Es tan fácil ser un monstruo
Crónica en primera persona sobre cómo un problema puede desencadenar una serie de razonamientos peligrosísimos.
por Agustín Marangoni
Tenía que hacer un trámite, hubieran sido, como todos los meses, dos minutos desde el celular. Cuando abrí mi cuenta bancaria me encontré con un movimiento brusco de plata. Brusco de verdad: mi saldo era igual a cero. Lo primero que pensé –mi cerebro siempre me muestra la opción más sencilla y amigable– fue que hubo un error en el sistema. Traté de llamar por teléfono, pero fue tal el laberinto de opciones que decidí mover directo para el banco y hablar cara a cara con alguien. Mañana de trabajo diluida, responsabilidades y compromisos cancelados. En fin. Me atendió una chica joven que mientras revisaba su computadora se le iba desdibujando la sonrisa. Por primera vez me preocupé, se me endureció la panza. La chica se levantó sin decirme nada, consultó no sé qué a no sé quién y volvió con un papel impreso. Te embargaron la cuenta, me explicó. No supo decirme por qué. Sólo me dijo que era una decisión de ARBA. Tenía que hablarlo ahí.
Salí del banco temblando. Yo sabía que tenía una deuda del impuesto inmobiliario, pero nunca me imaginé que me iban a embargar por eso. Tampoco era tanto. De hecho, estaba esperando la opción de un plan de pago. Mi voluntad era pagar, pero. Error mío, sin duda. La concha de la lora, como podía ser que me embargaran así. Mi cabeza pataleaba en el aire porque ni siquiera estaba seguro de que ese había sido el motivo. La concha de la lora. La recontra concha de la lora. Avanzaba con los puños bien apretados adentro de los bolsillos de la campera. Ni miraba para adelante. De golpe, lluvia y viento. Y frío. Cuando llegué al auto se me acercó un trapito. Y ahí, por un segundo, pensé de la peor manera. Fue un impulso lamentable que surgió desde la bronca, por la situación que me superaba. Respiré hondo para calmarme. Ese muchacho que me pedía cinco mangos por haberme cuidado el auto no era responsable de nada de lo que me estaba pasando. Y yo lo sabía. Pero igual tuve el impulso de pensar horrible. Le di los cinco mangos, me senté en el coche, cerré la puerta, y, casi como un ejercicio macabro, me dejé llevar mentalmente por el discurso más desagradable que pude construir.
Vago de mierda. Esta es la lacra que mantengo con mis impuestos. Y yo que me rompo el culo doce horas por día para que se la lleven los que hacen hijos como conejos para pedirle guita al Estado. Planero hijo de puta. Y el que la sufre soy yo porque me atraso en dos pagos. Al final, el Estado es mi socio y yo trabajo para pagar impuestos y no llego a fin de mes por culpa de esta lacra. País de mierda, lo hicieron mierda. La única solución es que construyan un paredón…

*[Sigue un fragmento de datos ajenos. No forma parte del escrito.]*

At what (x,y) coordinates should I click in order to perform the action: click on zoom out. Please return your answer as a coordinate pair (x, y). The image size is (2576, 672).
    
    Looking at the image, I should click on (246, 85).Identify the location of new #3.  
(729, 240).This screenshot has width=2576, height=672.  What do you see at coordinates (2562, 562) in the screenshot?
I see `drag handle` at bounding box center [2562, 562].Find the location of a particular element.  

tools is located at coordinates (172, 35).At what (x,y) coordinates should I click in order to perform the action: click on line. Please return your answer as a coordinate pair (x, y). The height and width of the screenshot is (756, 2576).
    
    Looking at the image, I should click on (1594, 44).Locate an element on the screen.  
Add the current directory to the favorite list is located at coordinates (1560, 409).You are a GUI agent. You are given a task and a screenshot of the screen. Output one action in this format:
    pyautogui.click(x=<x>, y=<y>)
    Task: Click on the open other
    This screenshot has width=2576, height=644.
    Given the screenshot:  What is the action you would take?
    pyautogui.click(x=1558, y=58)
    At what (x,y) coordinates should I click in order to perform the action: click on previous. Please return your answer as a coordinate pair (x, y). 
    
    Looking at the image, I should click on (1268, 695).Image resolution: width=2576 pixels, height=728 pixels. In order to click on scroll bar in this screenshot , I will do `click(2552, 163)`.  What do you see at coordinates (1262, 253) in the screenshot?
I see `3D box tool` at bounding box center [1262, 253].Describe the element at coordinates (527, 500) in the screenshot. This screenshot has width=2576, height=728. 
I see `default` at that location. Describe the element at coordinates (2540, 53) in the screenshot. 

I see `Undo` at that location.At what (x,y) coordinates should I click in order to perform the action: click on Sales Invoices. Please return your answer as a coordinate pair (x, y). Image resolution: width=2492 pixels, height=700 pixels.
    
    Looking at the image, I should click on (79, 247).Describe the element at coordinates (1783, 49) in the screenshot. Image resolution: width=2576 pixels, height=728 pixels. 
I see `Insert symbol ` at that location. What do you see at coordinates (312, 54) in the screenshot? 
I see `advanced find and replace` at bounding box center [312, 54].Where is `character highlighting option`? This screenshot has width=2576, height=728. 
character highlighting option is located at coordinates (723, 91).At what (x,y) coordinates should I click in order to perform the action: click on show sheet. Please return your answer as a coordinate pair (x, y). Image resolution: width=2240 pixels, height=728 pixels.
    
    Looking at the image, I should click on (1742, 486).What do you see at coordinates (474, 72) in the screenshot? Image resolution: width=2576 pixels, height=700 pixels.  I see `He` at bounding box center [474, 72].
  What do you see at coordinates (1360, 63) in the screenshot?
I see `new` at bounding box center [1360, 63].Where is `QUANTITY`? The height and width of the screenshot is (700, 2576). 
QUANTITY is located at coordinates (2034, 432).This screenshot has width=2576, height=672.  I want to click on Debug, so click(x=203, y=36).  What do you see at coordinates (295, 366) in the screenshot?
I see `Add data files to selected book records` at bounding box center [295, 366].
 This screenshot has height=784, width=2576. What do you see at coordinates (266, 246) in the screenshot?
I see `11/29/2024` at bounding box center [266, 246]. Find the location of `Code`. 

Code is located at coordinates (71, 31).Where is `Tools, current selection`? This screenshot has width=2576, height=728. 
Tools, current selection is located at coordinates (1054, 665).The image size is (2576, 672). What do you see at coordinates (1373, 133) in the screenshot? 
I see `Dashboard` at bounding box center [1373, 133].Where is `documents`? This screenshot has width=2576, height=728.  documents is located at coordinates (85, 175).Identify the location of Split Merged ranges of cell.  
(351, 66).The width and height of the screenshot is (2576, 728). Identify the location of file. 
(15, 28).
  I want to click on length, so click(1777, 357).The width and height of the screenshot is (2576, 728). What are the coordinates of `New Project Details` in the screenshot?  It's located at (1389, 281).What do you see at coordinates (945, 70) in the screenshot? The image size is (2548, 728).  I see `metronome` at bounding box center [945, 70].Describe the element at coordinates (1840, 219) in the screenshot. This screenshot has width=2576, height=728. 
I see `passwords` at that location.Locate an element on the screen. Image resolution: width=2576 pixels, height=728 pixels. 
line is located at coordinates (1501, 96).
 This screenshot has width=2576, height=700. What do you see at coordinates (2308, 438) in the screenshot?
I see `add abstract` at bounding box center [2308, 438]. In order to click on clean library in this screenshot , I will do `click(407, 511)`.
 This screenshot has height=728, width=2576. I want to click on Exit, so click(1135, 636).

En cinco segundos estaba sumergido hasta la ceja en la imbecilidad. Me sorprendió lo fácil que es armar un discurso tan peligroso, tan poco elaborado, tan eficiente. Me dio miedo lo rápido que encaja en la vida cotidiana esa postura si uno no tiene dos o tres herramientas de contención para frenar las emociones y cambiar el ángulo del análisis.
Esta mañana entendí, y hasta llegué a sentir en carne propia, por qué existen los que apoyan una plataforma política violenta, fascista, homofóbica, machista, xenófoba, por qué están tan seguros que algo se solucionaría aniquilando derechos. Los errores graves están muy a la mano. Es la inmediatez, la irracionalidad. Sin esas herramientas de contención, que se llaman conciencia social y educación, sólo hace falta un mal día para ponerse del lado de los indeseables.